LONDON (Commodity Online): Nickel prices largely depend on global steel demand, which is low in the west and up in China and India now.
So, the fall in demand from auto makers in the west and a huge rise in China have complicated the nickel prices. Some 65% of nickel goes into making stainless steel.
In the west, stainless steel mills continue to report poor sales and idled capacity. However, the nickel price has been powering ahead in spite of rising inventory levels.
ThyssenKrupp, Germany's biggest steelmaker, said in November it would cut stainless steel output by 25% in the first half of this year as weakening demand from car-makers and builders hits sales.
Finland's Outokumpu Oy, the world's fourth biggest stainless steel maker, last month cut its fourth-quarter profit target, while Spain's Acerinox is on a 50% capacity reduction for 2010.
Not only are mills reporting generally poor stainless sales but producers are continuing the gradual migration from nickel containing 300 series grades to low or zero nickel containing 200 and 400 series grades.
Just this week, Baoshan Steel, China's largest steel producer and second largest stainless producer, announced it would reverse its 60/40 ratio of nickel containing to non-nickel containing grades in an effort to boost profitability and cut costs.

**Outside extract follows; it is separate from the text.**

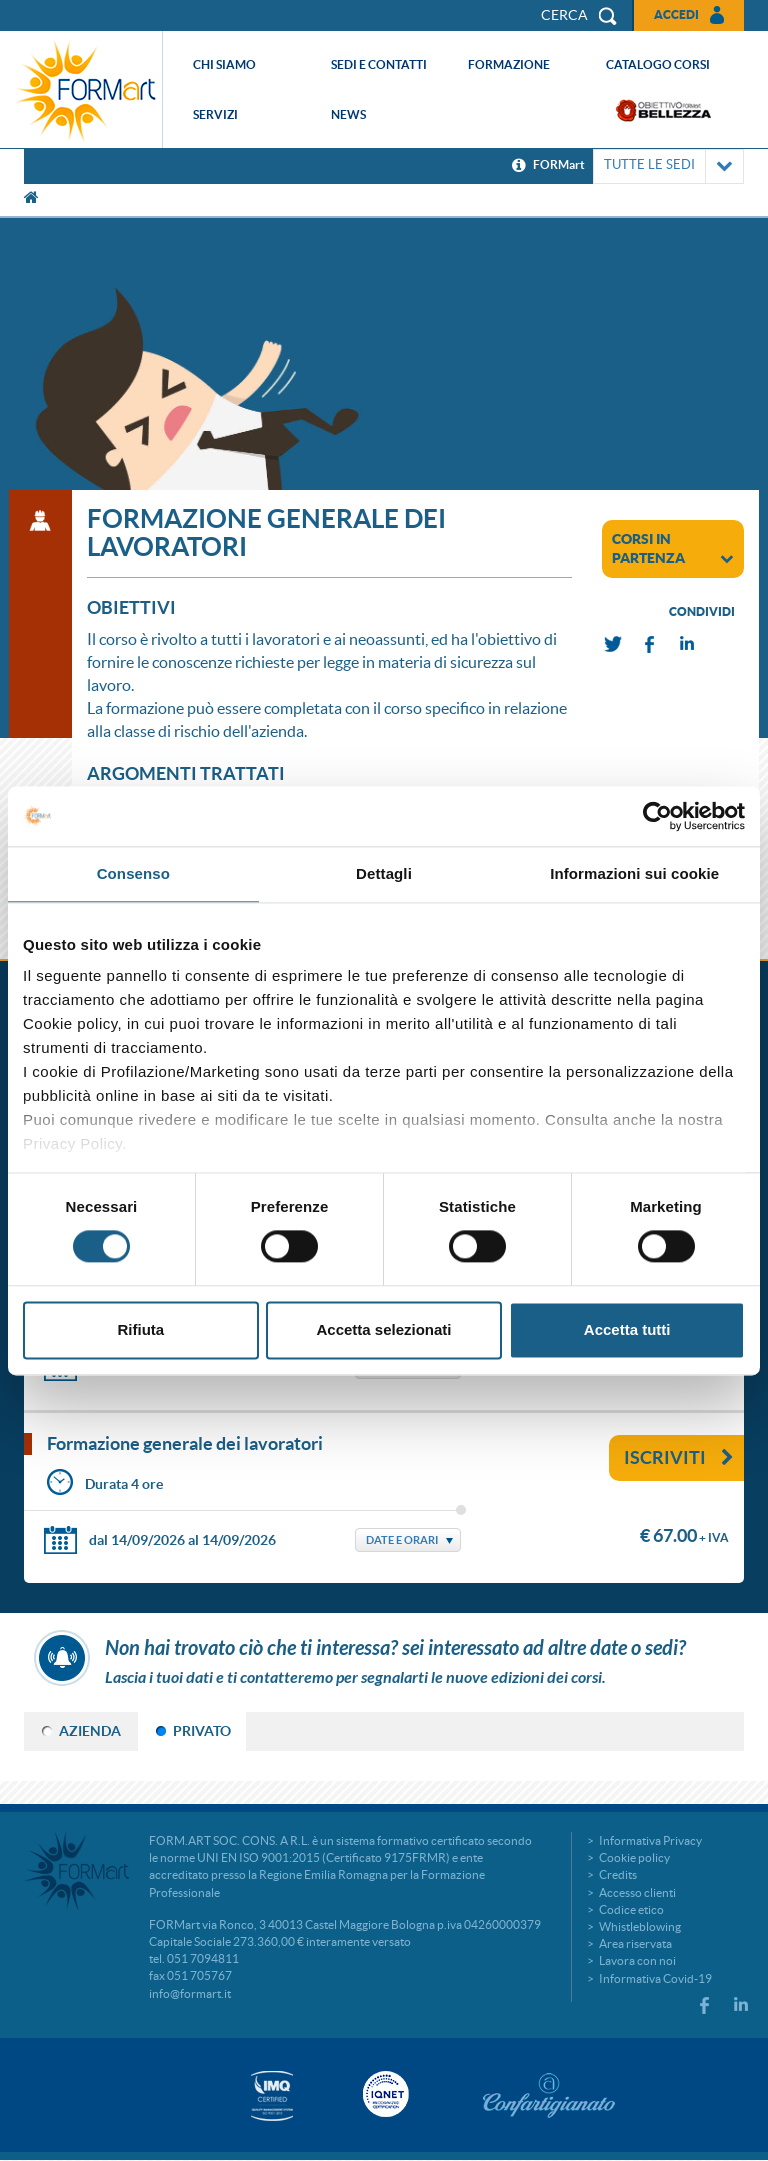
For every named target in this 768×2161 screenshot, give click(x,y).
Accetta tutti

So why should nickel prices be so strong when demand appears so weak? Well at the same time western demand has been falling, demand for stainless steel in China has been rising. Both Baoshan Steel and the country's number one producer, Shanxi Taigang Stainless have said they intend to increase overall stainless production in 2010 to meet continuing strong domestic demand. So the reality is that there is a market of two halves, weak in the west and strong in the east, or at least strong in China.